This repository contains the implementation for optimizing the FineMath-Llama-3B model using two reinforcement learning techniques:
- Proximal Policy Optimization (PPO)
- Gradient-based Reinforcement with Paired Optimization (GRPO)
The project aims to compare these methods for improving mathematical reasoning capabilities in language models.

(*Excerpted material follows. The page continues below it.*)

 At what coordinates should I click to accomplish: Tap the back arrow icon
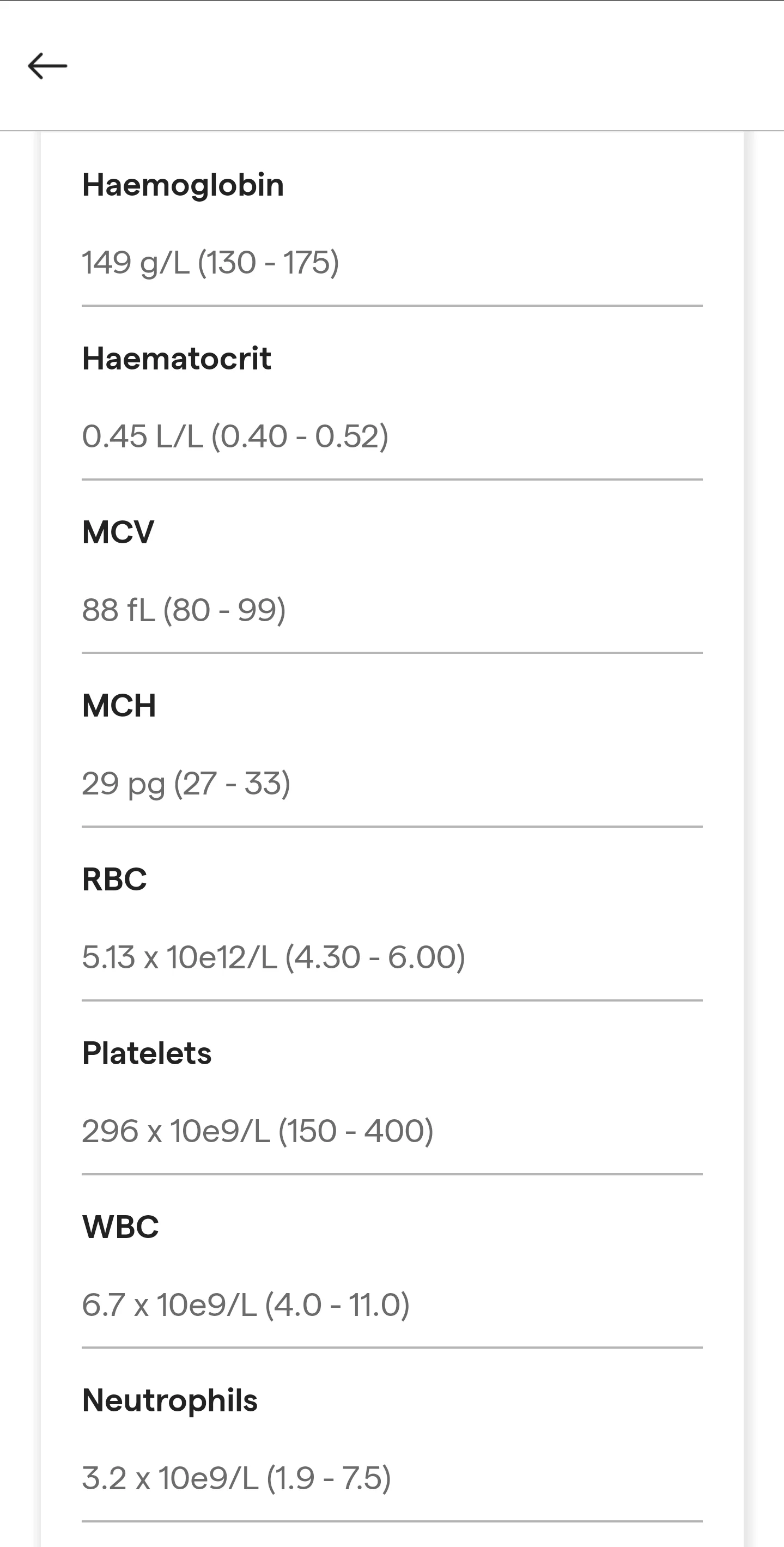[47, 65]
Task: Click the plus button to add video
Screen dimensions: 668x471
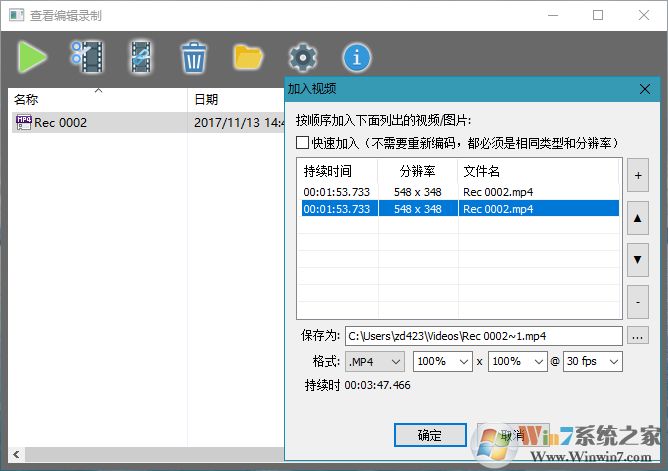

FineMath-Llama-3B is a 3.21B parameter language model specialized on high-quality English mathematical content. This project fine-tunes this model to further enhance its mathematical reasoning capabilities.
finellama-rl/
├── README.md # Project overview, installation, usage instructions
├── requirements.txt # All dependencies with versions
├── configs/ # Configuration files
├── data/ # Data preparation and utilities
├── src/ # Source code
│ ├── models/ # Model definition and loading utilities
│ ├── rl/ # RL algorithms implementation
│ ├── eval/ # Evaluation framework
│ └── utils/ # Utility functions
├── scripts/ # Training and evaluation scripts
├── experiments/ # Comparative experiments
└── notebooks/ # Analysis notebooks
- Python 3.8+
- CUDA-compatible GPU with at least 16GB memory (recommended)
- Clone the repository:
git clone https://github.com/yourusername/finellama-rl.git
cd finellama-rl
- Create a virtual environment and activate it:
python -m venv venv
source venv/bin/activate # On Windows: venv\Scripts\activate
- Install dependencies:
pip install -r requirements.txt
Prepare the FineMath dataset:
python data/prepare_data.py --output_dir data/processed --split_ratio 0.9,0.1
python scripts/run_ppo_training.py --config configs/ppo_config.yaml
python scripts/run_grpo_training.py --config configs/grpo_config.yaml
python scripts/run_baseline_eval.py --config configs/eval_config.yaml
python scripts/run_ppo_eval.py --config configs/eval_config.yaml --model_path checkpoints/ppo_model
python scripts/run_grpo_eval.py --config configs/eval_config.yaml --model_path checkpoints/grpo_model
Compare all methods:
python experiments/compare_methods.py --baseline_results results/baseline --ppo_results results/ppo --grpo_results results/grpo
All hyperparameters can be configured through YAML files in the configs/
directory:
model_config.yaml
: Model parametersppo_config.yaml
: PPO training hyperparametersgrpo_config.yaml
: GRPO training hyperparameterseval_config.yaml
: Evaluation settings
The framework evaluates model performance on several mathematical reasoning datasets:
- GSM8K
- MATH dataset
- Custom test sets
Analysis of training runs and model comparisons are available in Jupyter notebooks in the notebooks/
directory.
If you use this code for your research, please cite our paper:
@article{author2023comparing,
title={Comparing PPO and GRPO for Optimizing Mathematical Reasoning in Language Models},
author={Author, A. and Author, B.},
journal={Conference/Journal Name},
year={2023}
}
MIT License